Blues did right by not seeing red over Caleb
PLUS: A packed Week That Was & Weekend That Will Be.
There was rare uniformity in the rugby masses this past week.
Caleb Clarke made an error of timing, was issued a red card, was suspended for three weeks and the Blues were… happy enough.
This pithy assessment carries more weight than you might think. The Blues’ measured, unemotional response to losing a quality international wing for close to a month goes a long way to convincing parents of impressionable, budding future All Blacks and Black Ferns that the sport is serious about keeping their athletes safe. Far more than any administrator fronting a camera or dictaphone and saying how important player welfare is.
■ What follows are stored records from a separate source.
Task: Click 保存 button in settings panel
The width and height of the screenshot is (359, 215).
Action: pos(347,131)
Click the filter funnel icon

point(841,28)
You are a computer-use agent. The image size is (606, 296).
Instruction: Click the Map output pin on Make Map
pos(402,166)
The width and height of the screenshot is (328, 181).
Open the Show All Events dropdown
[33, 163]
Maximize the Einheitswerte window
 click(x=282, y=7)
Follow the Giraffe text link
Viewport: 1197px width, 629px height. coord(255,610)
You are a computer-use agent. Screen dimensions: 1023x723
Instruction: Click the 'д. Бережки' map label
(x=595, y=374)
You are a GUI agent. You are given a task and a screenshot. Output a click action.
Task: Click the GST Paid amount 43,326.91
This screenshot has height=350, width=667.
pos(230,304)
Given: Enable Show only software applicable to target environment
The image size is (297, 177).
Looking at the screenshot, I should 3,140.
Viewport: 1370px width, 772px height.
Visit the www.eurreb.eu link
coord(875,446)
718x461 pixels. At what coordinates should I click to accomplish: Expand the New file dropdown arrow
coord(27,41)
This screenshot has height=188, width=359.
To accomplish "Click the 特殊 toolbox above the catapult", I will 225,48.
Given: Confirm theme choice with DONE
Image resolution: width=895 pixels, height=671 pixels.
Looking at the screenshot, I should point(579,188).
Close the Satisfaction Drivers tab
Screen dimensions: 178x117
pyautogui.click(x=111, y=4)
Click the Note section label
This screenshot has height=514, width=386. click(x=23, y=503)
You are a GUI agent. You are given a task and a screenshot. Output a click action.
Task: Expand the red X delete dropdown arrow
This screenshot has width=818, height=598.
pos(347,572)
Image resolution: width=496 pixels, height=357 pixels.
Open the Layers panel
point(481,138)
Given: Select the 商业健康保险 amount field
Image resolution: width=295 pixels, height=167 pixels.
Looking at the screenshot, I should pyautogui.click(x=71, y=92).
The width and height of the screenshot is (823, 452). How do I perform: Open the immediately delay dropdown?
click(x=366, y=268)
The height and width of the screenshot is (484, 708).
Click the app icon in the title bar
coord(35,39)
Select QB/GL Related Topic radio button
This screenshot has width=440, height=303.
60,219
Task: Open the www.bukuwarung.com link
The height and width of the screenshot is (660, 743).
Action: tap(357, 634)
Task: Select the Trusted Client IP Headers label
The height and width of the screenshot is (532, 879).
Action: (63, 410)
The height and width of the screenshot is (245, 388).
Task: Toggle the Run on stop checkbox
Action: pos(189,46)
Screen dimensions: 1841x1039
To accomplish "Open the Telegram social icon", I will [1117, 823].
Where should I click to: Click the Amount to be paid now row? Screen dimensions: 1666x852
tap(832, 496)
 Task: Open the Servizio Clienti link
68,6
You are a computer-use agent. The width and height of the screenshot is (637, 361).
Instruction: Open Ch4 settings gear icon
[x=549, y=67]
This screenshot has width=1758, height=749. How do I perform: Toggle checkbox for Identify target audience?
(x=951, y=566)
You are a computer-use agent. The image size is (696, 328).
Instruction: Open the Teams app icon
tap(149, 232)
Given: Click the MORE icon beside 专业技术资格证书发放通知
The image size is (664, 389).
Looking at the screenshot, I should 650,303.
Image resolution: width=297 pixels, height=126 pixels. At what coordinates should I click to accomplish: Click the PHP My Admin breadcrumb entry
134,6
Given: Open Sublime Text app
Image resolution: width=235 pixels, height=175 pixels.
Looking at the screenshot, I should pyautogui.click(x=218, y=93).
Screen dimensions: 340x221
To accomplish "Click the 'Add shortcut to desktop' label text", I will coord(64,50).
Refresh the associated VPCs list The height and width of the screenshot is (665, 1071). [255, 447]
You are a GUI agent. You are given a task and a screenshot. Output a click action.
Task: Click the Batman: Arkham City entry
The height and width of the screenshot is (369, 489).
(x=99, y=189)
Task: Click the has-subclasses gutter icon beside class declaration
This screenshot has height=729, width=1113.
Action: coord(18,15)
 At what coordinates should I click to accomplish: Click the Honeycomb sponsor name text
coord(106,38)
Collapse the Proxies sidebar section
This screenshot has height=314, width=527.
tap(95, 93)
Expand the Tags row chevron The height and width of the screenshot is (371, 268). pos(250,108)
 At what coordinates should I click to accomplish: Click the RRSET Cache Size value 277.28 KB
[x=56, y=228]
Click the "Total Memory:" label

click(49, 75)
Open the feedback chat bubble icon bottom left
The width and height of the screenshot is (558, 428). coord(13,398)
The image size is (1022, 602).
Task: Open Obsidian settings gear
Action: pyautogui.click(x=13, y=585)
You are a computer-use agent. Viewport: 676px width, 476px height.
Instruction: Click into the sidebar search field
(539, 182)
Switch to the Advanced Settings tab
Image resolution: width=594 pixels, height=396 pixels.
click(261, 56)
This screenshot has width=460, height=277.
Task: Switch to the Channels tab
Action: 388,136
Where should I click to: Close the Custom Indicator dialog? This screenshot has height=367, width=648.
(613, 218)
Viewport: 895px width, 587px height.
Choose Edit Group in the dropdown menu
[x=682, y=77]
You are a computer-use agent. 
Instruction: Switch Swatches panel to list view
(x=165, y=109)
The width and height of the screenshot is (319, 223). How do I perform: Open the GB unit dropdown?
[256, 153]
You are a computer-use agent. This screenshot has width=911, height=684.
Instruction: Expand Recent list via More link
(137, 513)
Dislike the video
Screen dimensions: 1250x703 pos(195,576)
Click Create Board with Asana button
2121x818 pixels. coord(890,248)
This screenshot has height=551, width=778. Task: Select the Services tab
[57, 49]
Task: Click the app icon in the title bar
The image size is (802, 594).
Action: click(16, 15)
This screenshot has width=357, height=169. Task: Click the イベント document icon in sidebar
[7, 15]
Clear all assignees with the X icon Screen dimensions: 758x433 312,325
Blues assistant coach Daniel Halangahu told reporters: “You could see there was no intent and we all know Caleb is a warm, loving young man, and never intended for anything to happen. But unfortunately it did.
“The framework is pretty clear and they’ve applied it. We’re getting consistency now. There has been a shift over the last few years and that’s because of the injuries sustained. We’re really clear on what’s OK and not OK. Caleb got it wrong, he accepts he got it wrong, and it’s just the degree of how he got it wrong is where we’re at.”
Whether the response was scripted or some quality freestylin’ doesn’t matter. It’s an important, mature response to what is too often an emotive subject driven by that most facile of defences: “He didn’t mean for it to happen.”1
Clarke seems like a genuinely lovely young man. He was involved in a freakishly unlucky incident.
There was no way he meant to hurt Tomasi Alosio when he went for the charge-down… but he did. The intent in this case, as it is in most cases, is nowhere near as important as the outcome.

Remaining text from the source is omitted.